Police confirmed a man believed to be in his 80s was pronounced dead at the scene of a single-vehicle crash on Muttama Road at Coolac on Friday afternoon.
The car had left the roadway and collided with a tree, police said. Investigations into the circumstances surrounding the crash were being undertaken and a report is being prepared for the coroner.
Mr Batey was born in Benalla in 1933. He went on to be a founding member of Melbourne Theatre Company, inaugural artistic director or the South Australian Theatre Company and first director of the Victorian Arts Council.
He moved to country NSW, settling at Coolac, where in 1994 he started the Bald Archys, the world's only art competition judged by a cockatoo - a satirical take on Australia's most famous art prize, the Archibald.

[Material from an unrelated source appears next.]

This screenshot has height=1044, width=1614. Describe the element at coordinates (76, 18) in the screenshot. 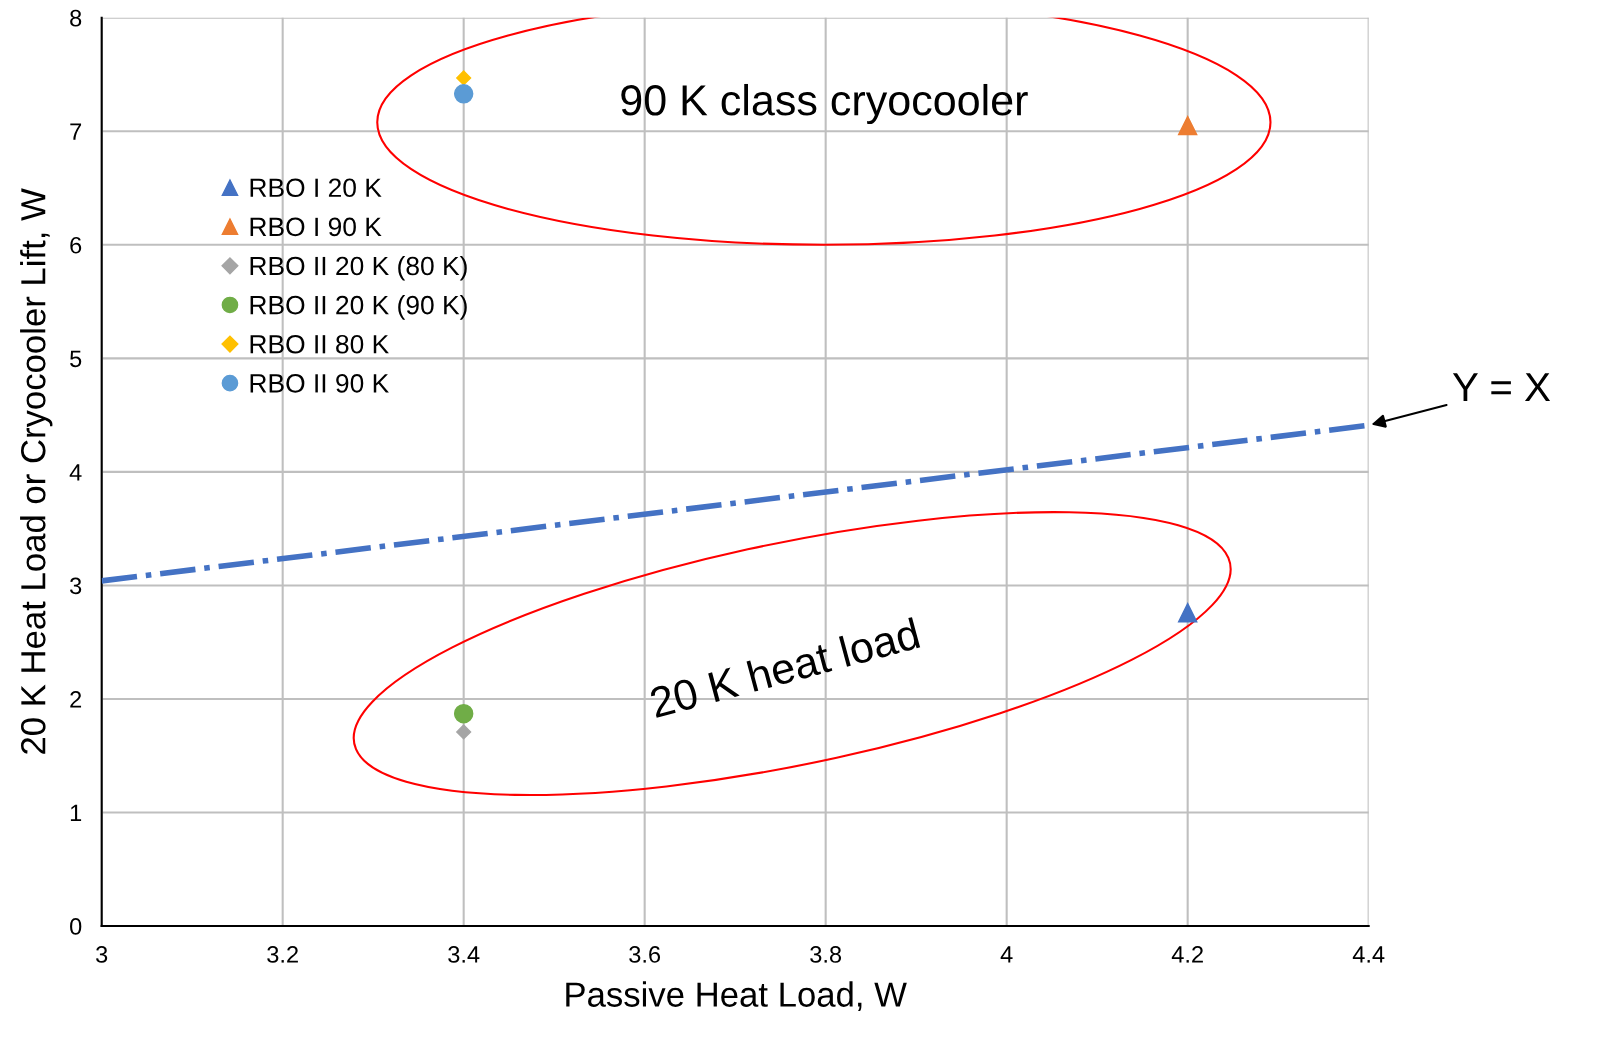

The joyful competition celebrated 25 years of success in 2018.
"I'd noticed lots and lots of government subsides and grants given to the arts and nothing seemed to be happening in our region, and I thought, 'well let's do something, we'll have an arts festival in my garden'," he told The Daily Advertiser last year.
Mr Batey also served on the old Gundagai Shire Council, before it joined with Cootamundra to form a regional council under the controversial mergers implemented by the state government. He was elected as an independent in 2012.
He was also a former Daily Advertiser columnist, regaling readers with his kitchen exploits and sharing recipes each Saturday with Food for Thought.